_GOAL OF THE EXERCISE_
The lines below, from the one holding "No (89, 1329)" through the final line, are to be copied exactly, with no other lines and no pictures.

_DATA SUPPLIED_
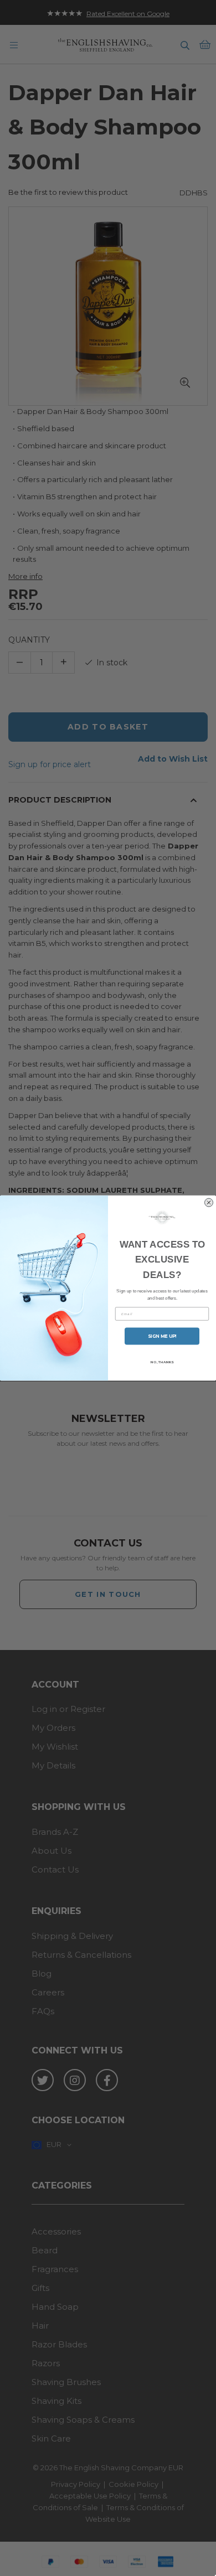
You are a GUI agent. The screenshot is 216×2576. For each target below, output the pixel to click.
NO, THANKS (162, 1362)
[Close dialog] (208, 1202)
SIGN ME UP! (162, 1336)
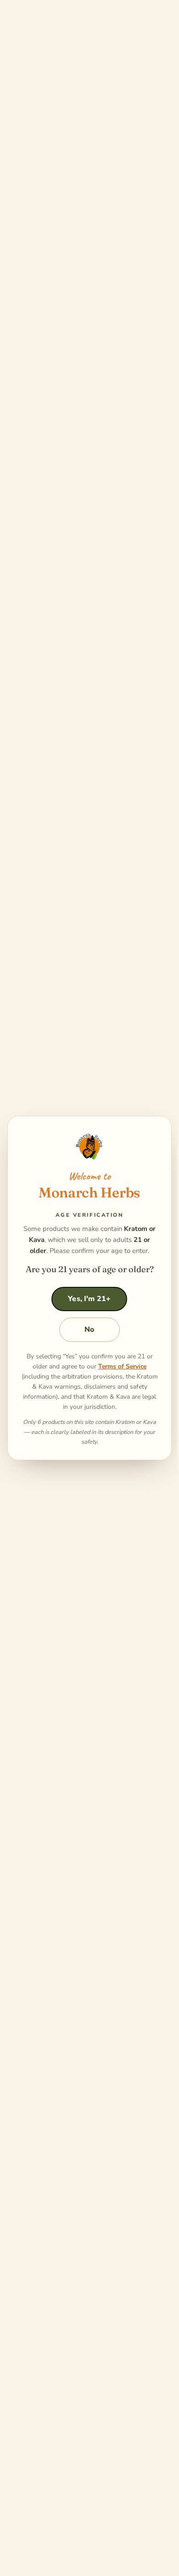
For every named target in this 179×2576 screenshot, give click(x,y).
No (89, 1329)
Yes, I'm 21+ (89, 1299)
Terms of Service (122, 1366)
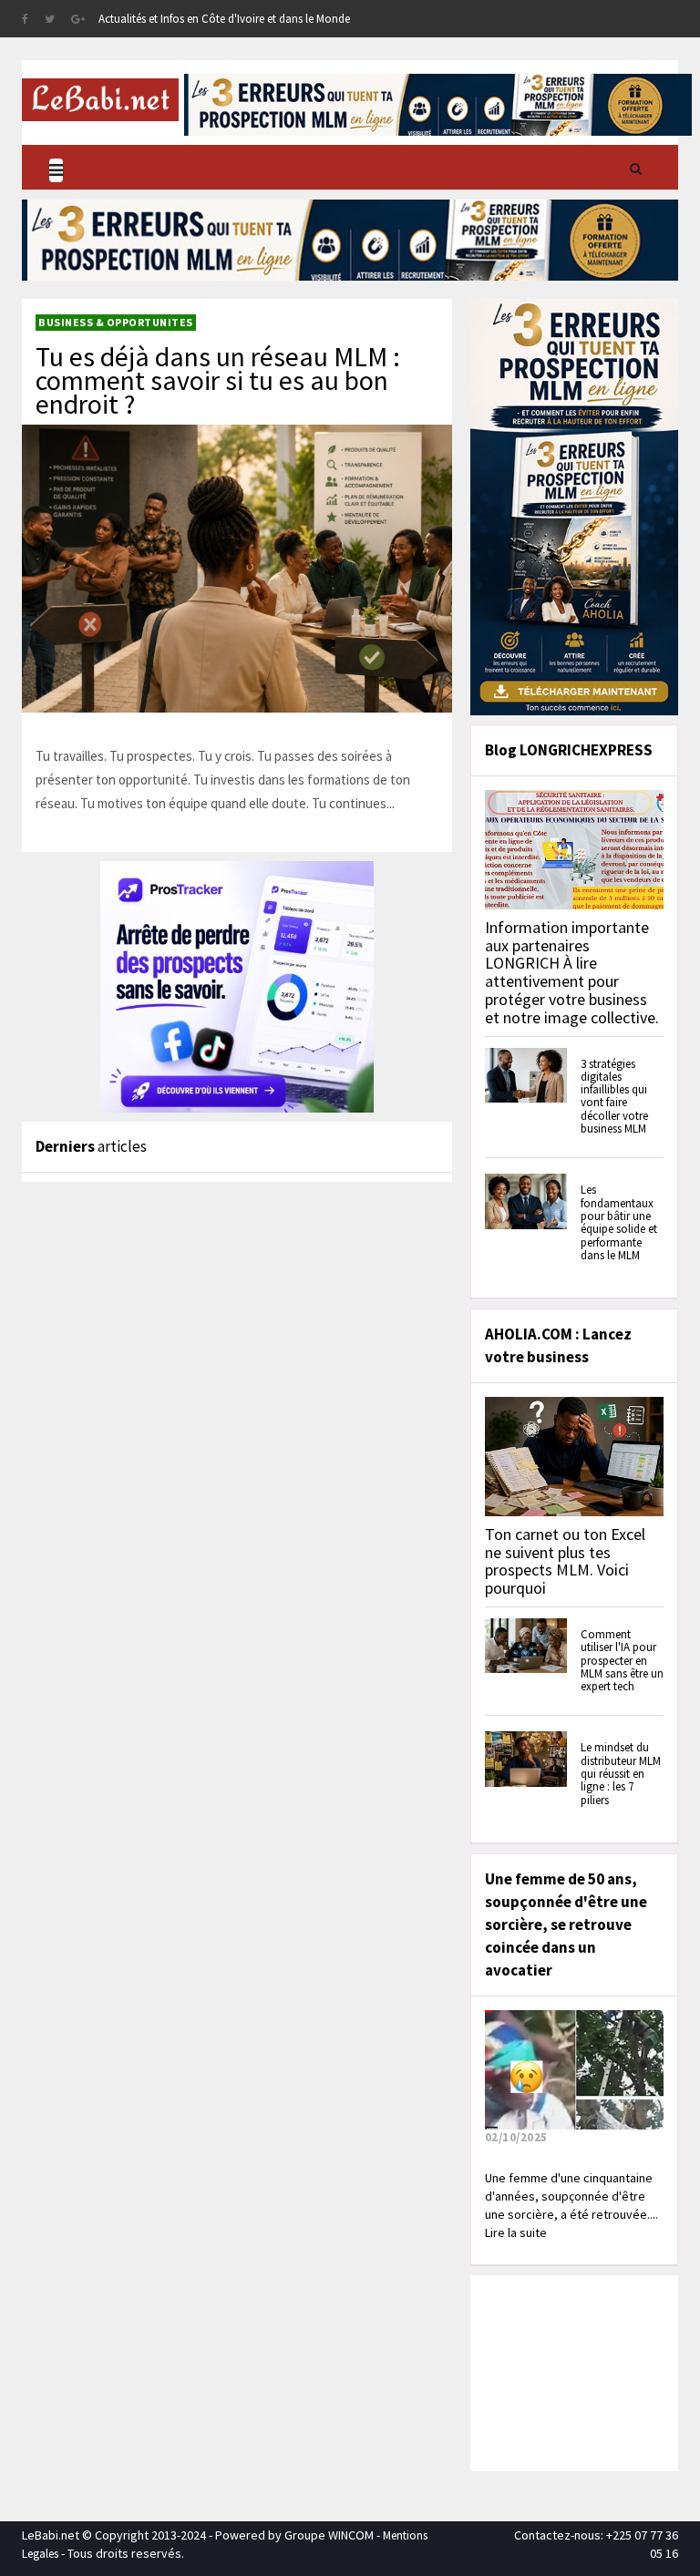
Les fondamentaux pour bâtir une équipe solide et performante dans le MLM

_WRITTEN ANSWER_
No (89, 1329)
Yes, I'm 21+ (89, 1299)
Terms of Service (122, 1366)
Les fondamentaux pour bâtir une équipe solide et performante dans le MLM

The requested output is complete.